Istnieją międzynarodowe protokoły, których celem jest kontrolowanie miejsc i rodzajów wycinania drzew, a Stany Zjednoczone przyjęły poprawki do ustawy Lacey Act w 2008 roku, zakazujące importu nielegalnego drewna w dowolne miejsce. Jednak takie decyzje są trudne do wyegzekwowania.

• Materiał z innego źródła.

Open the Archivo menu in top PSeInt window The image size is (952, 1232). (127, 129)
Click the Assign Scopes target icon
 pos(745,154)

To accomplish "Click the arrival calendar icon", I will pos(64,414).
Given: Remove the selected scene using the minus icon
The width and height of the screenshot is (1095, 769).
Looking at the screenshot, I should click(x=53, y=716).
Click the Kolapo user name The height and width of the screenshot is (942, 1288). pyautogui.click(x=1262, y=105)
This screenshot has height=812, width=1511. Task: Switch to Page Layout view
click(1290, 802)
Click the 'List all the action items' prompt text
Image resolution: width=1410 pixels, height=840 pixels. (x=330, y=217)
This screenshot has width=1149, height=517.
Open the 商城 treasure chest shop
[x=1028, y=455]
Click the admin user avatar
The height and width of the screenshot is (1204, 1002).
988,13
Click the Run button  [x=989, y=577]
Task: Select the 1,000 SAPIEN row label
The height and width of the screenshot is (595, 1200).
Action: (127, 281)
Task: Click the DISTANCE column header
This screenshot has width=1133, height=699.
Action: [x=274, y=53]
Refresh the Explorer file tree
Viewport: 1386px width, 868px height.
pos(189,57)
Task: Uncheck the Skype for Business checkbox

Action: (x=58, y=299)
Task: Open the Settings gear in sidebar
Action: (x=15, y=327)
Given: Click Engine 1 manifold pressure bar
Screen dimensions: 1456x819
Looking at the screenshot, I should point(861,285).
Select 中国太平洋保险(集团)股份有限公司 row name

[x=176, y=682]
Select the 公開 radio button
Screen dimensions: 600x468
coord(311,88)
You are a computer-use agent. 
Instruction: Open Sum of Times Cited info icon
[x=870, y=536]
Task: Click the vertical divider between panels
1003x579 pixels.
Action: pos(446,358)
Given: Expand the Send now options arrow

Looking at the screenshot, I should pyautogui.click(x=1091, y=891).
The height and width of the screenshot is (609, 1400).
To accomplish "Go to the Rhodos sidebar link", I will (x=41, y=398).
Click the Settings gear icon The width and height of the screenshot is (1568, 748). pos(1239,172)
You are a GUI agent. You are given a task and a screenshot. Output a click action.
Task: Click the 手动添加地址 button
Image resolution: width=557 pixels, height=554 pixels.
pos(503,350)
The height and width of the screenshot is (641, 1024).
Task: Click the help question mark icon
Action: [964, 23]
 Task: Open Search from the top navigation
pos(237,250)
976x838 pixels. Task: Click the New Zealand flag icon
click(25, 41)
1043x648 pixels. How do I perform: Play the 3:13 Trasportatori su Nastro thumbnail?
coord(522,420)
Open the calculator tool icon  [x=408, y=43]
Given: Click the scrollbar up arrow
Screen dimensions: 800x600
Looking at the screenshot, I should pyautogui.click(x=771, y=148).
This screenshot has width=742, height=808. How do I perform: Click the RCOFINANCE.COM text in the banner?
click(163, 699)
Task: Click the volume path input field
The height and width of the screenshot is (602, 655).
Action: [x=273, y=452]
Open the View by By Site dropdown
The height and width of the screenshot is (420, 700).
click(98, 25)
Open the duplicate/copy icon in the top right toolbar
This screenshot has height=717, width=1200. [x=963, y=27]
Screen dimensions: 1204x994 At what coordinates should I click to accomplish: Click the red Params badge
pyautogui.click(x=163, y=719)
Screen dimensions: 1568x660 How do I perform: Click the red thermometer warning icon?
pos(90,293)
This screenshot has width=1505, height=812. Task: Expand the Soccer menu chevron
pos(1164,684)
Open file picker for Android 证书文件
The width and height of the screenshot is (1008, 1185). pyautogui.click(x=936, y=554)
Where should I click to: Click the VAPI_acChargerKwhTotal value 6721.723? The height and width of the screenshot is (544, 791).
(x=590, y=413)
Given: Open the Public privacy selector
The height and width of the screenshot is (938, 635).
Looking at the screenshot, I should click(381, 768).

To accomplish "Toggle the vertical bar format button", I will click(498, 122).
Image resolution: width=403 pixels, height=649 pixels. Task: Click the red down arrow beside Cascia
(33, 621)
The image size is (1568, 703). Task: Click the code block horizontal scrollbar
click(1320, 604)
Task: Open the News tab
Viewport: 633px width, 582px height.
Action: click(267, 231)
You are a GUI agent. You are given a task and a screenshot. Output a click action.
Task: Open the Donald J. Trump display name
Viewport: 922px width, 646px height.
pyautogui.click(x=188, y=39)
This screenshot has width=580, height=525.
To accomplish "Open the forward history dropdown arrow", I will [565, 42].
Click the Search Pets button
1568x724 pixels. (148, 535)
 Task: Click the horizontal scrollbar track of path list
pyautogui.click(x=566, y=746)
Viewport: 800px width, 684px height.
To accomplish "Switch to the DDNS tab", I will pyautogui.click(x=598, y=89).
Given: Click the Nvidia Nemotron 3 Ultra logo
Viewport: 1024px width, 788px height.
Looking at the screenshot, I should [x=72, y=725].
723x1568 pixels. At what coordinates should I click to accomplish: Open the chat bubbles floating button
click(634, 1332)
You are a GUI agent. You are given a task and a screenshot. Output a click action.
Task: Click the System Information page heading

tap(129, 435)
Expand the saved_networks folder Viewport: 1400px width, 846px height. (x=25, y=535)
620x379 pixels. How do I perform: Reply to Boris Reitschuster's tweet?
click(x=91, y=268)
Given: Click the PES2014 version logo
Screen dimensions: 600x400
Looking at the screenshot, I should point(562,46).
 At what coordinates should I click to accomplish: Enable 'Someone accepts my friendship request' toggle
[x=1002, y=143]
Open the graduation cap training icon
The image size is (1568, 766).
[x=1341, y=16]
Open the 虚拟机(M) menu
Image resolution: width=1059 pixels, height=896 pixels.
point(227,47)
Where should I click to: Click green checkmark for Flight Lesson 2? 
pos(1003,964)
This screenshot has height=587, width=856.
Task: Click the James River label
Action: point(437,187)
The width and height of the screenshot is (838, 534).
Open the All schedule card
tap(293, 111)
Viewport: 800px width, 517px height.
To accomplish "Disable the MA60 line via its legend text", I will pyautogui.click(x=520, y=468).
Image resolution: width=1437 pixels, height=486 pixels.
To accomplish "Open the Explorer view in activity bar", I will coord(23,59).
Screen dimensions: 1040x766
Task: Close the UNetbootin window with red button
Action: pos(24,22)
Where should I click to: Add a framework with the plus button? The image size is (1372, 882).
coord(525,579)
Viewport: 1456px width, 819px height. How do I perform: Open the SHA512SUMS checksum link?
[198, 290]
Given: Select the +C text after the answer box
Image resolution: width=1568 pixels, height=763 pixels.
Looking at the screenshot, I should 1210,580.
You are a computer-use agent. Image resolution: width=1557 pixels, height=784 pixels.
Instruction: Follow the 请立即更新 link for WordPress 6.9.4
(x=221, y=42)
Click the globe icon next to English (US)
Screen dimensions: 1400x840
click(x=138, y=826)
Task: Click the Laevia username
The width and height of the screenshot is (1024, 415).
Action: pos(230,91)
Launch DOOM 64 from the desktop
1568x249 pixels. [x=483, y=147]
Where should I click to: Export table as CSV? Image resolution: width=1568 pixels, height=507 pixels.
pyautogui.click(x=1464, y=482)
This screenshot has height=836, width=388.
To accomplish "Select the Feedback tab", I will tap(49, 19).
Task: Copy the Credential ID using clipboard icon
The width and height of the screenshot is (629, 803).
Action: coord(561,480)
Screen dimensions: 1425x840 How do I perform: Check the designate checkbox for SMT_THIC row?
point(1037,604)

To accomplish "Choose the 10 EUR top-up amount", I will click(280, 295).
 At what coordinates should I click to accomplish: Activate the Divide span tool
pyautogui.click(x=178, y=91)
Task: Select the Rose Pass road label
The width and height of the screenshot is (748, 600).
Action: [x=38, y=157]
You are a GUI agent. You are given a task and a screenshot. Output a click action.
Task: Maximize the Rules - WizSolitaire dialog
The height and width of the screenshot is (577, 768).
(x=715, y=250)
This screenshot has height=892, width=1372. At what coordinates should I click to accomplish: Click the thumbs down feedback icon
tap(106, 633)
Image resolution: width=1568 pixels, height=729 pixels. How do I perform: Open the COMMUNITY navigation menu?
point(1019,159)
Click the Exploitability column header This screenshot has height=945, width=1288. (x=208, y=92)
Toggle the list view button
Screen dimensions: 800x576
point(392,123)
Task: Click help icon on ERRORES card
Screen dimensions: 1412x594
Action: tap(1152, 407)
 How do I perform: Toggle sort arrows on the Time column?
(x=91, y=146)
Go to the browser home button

W niektórych krajach, takich jak Stany Zjednoczone i Kanada, pozyskiwanie drewna jest ściśle kontrolowane, ale chińskie firmy często wykorzystują słabsze kontrole w innych krajach, aby oczyścić rezerwaty leśne, mówią urzędnicy rządowi i ekolodzy.

W Rosji wylesianie zwykle wykracza poza wyznaczone granice terenów, a firmy eksportujące drewno do Chin fałszują dokumenty księgowe.

Nielegalne pozyskiwanie drewna jest również powszechne, a niektórzy ludzie są podejrzani o celowe podpalenie lasu: spalone drzewa można legalnie wyciąć i sprzedać.

W 2016 roku amerykański Departament Sprawiedliwości oskarżył Lumber Likwidatorów o przemyt parkietów z twardego drewna, które były produkowane głównie w Chinach z drewna nielegalnie pozyskiwanego na rosyjskim Dalekim Wschodzie.

Pogłoski o korupcji w Rosji wywołały powszechną złość. Zapytany o zakres nielegalnego pozyskiwania drewna, Putin odpowiedział bardzo ostro na swojej dorocznej konferencji prasowej w grudniu. Nazwał rosyjski przemysł leśny „bardzo skorumpowanym obszarem”.

„Ścinka barbarzyńców”

Ruch protestacyjny przeciwko wylesianiu - a zwłaszcza przeciwko chińskiemu wyrębowi - nabiera rozpędu na Syberii i rosyjskim Dalekim Wschodzie. To tylko podgrzewa napięcia międzyetniczne między Rosjanami i Chińczykami wzdłuż granicy, która rozciąga się na ponad 2600 mil. Ludy te od dawna okazały sobie wzajemną nieufność z powodu różnic politycznych i kulturowych.

Jeden protest w maju ubiegłego roku w Ułan Ude, stolicy regionu nad jeziorem Bajkał, zakończył się starciami z policją i ośmioma aresztowaniami. „Powstrzymaj barbarzyńskie wylesianie” - głosiła transparent protestujących.

Sytuacja polityczna wokół tej kwestii jest tak zdestabilizowana, że w styczniu szef rosyjskiej Federalnej Agencji Leśnej Iwan Walentik otrzymał niewygodne pytanie w Radzie Federacji, która zwykle nie kieruje krytycznych uwag bezpośrednio do członków rządu Putina.

Następnie wspierał sprzedaż zezwoleń na wycinkę i próbował zrzucić winę na chińskie firmy, które, jak powiedział, nie wywiązywały się ze swoich zobowiązań - na przykład przywracania lasów. Zasugerował, że Rosja może być zmuszona do odcięcia bezpośrednich dostaw drewna do Chin.

China State Forestry and Rangeland Administration nie odpowiedzieli na nasz list z pytaniami. Urzędnicy wcześniej obiecali, że chińskie firmy będą przestrzegać lokalnych przepisów i uwzględniać swój wpływ na środowisko.

Pani Xiuhua najpierw powiedziała, że nie obawia się protestów w Rosji, ponieważ jej firma prowadzi działalność ściśle w ramach rosyjskiego prawa. Jednak po ostatniej turze przesłuchań publicznych w Moskwie jej uwagi były mniej optymistyczne.

„W Rosji sytuacja się teraz zmienia”, powiedziała przez telefon, po czym odmówiła odpowiedzi na dalsze pytania.